Ohio hammered by new smog regulations
By Randall Edwards and Roger K. Lowe , Dispatch Staff Reporters
Copyright 1998 Columbus Dispatch
September 25, 1998
Ohio has five years to cut
smog-producing nitrogen oxide emissions by more than a third, U.S. EPA
Administrator Carol Browner said yesterday.
Ohio, which has many older, coal-burning electric power plants, will be among
the states hardest hit by the Environmental
Protection Agency's final regulations for an anti-smog program.
The new rules affect 22 states and the District of Columbia, and the EPA
estimates they will cost $ 1.7 billion a year to implement.
Americans may pay up to $ 1 a month more in their electric
bills, Browner said, but 138 million people living in the eastern United States
will breathe cleaner air. About 31 million of them will - for the first time -
breathe air that meets a
smog standard approved last year, she said.

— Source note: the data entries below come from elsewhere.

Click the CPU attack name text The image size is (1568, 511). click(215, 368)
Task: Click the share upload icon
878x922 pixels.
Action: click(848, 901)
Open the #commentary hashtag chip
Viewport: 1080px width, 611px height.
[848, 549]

Also, the regulations represent the first federal effort to reduce the
transport of wind-borne, smog-producing ozone across state lines, Browner said.
''This action will help prevent thousands of cases of smog-related illnesses,
like bronchitis and exacerbated cases of childhood asthma each year. This plan
has
real benefits for real people,'' she said.

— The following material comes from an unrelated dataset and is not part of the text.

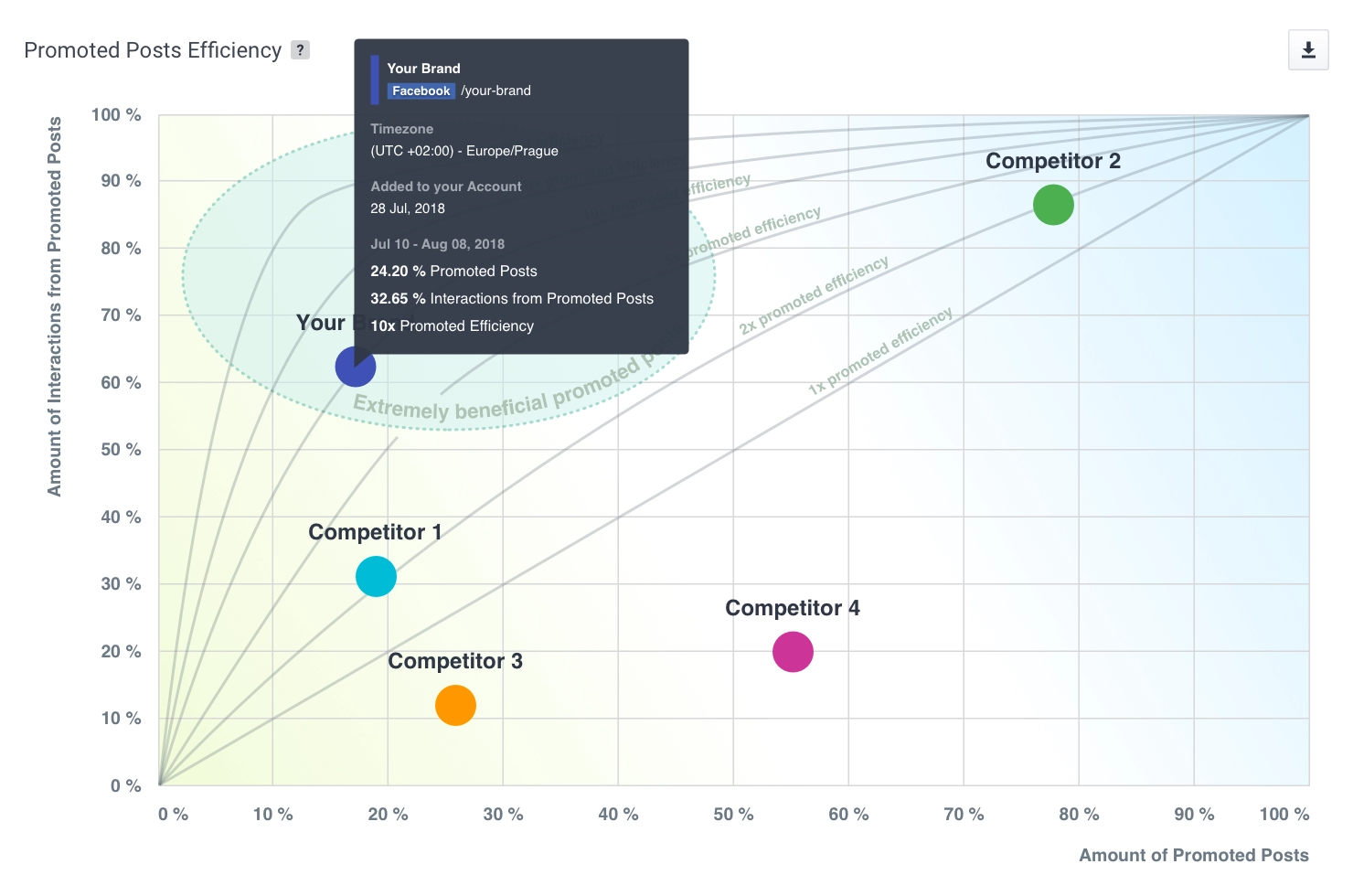Select the Competitor 2 green data bubble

Ohio EPA officials and representatives of Columbus-based American Electric
Power said the new rules were too costly, the deadlines impractical and the
benefits to public health not as great as they could be for the money. American
Electric Power is one of the nation's largest power
producers.
States can decide how to make the cuts, but the most likely targets are
coal-burning power plants and other large industrial sources. In Ohio,
utilities will have to cut emissions by 85 percent and most would have to
install expensive technology to do it, said John
McManus, manager of environmental strategy and planning at American Electric
Power.
The EPA estimates it will cost $ 1,500 a ton to reduce smog at the smokestack,
compared with $ 2,000 to $ 10,000 a ton for other alternatives such as
controlling pollutants from automobile tailpipes. McManus argues, however, that
the
agency is ignoring that smog is generally an urban problem, and many power
plants are in remote areas.
''They're determining cost-effectiveness by the ton, not by what it costs to
achieve an air-quality benefit,'' he said.

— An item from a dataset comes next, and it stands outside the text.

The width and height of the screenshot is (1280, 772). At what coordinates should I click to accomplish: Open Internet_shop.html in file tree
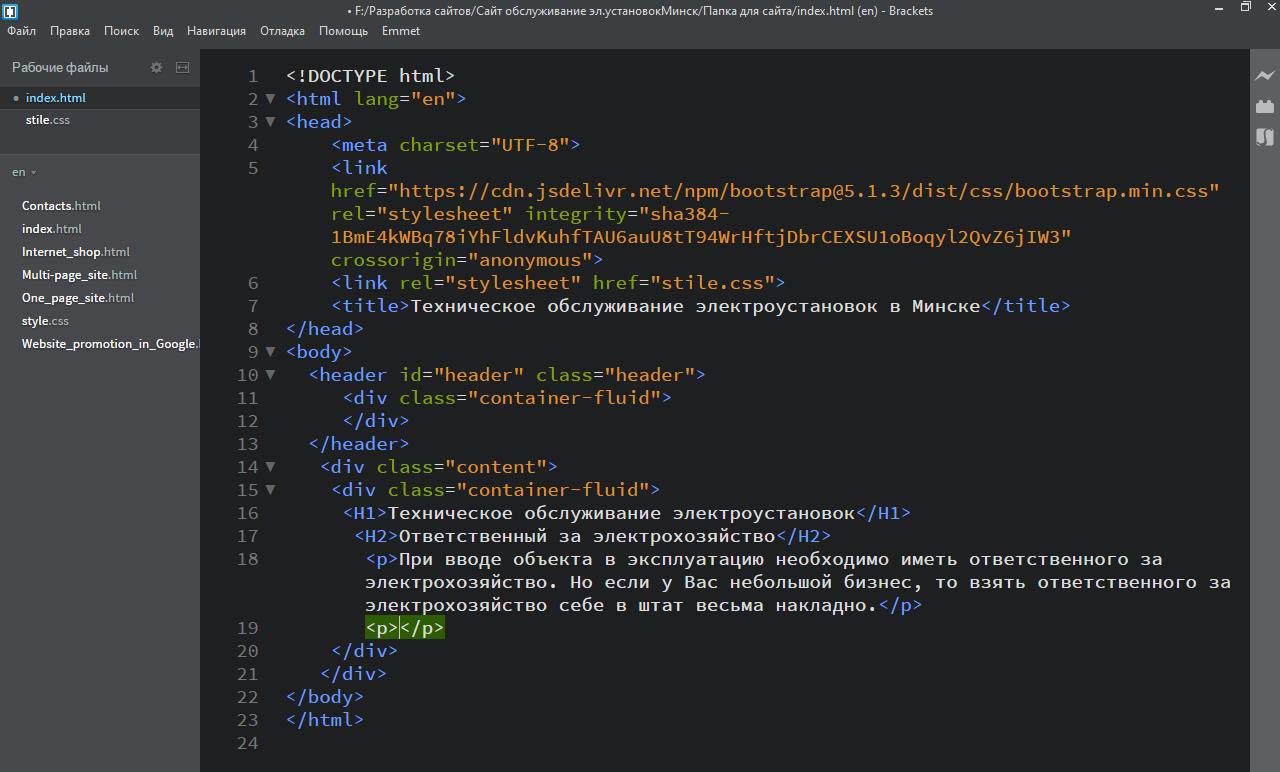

Environmentalists, however, said Ohioans would both pay more and
benefit more.
''This is a major step toward improving air quality in Ohio,'' said Kurt
Waltzer, a spokesman for the Ohio Environmental Council. ''If we reduce power
plant emissions by 85 percent, we'll reduce our ozone (smog) days by 97
percent.
Since May, we've seen 40 days in Ohio when we exceeded federal air quality
standards.''
Overall, the regulations will reduce nitrogen oxide emissions by 1.1 million
tons a year, or 28 percent, by 2007. But the controls to cut these emissions
must be
in place by 2003.
Ohio will need to reduce its emissions of smog-producing nitrogen oxide by 36
percent by 2003. Ohio and Indiana must make the second-largest reduction among
the states covered by the regulations. West Virginia has to cut its emissions
by
51 percent.
Browner said the EPA's cost-benefit analysis showed that the regulations will
cost $ 1.7 billion a year but that the benefits from cleaner air are worth $
3.4 billion a year.
''I am very disappointed that the federal EPA has once again chosen a heavy-handed, punitive approach over sound science and
reasonable regulation,'' Gov.
George V. Voinovich said in a statement.
The alternative proposal by Ohio and five other Midwestern states would have
made some cuts in power plant emissions but would have looked for other
sources of smog as well, said Robert Hodanbosi, chief of the Ohio EPA's
division of air pollution control.
Hodanbosi said the state has only a year to develop a plan to meet the standard
and ''I don't know if we can do such a large control program in a year.''
States that don't meet clean-air standards face sanctions from the U.S. EPA
that can include a ban on new industry emission permits and a loss of federal
highway dollars. Hodanbosi said the state, the utilities and any other affected
party could challenge the rules in
court.
The U.S. EPA did agree to some changes to its original proposal:
The initial regulations likely would have required some pollution controls on
13,000 businesses or pollution sources. The final rule instead probably will
cover about 1,000 power plants and large industrial plants throughout the
United
States.
States also were given more flexibility to decide how to meet their targets,
and the EPA also extended the deadline slightly.
States also are given more authority to deal with brownouts in the summer.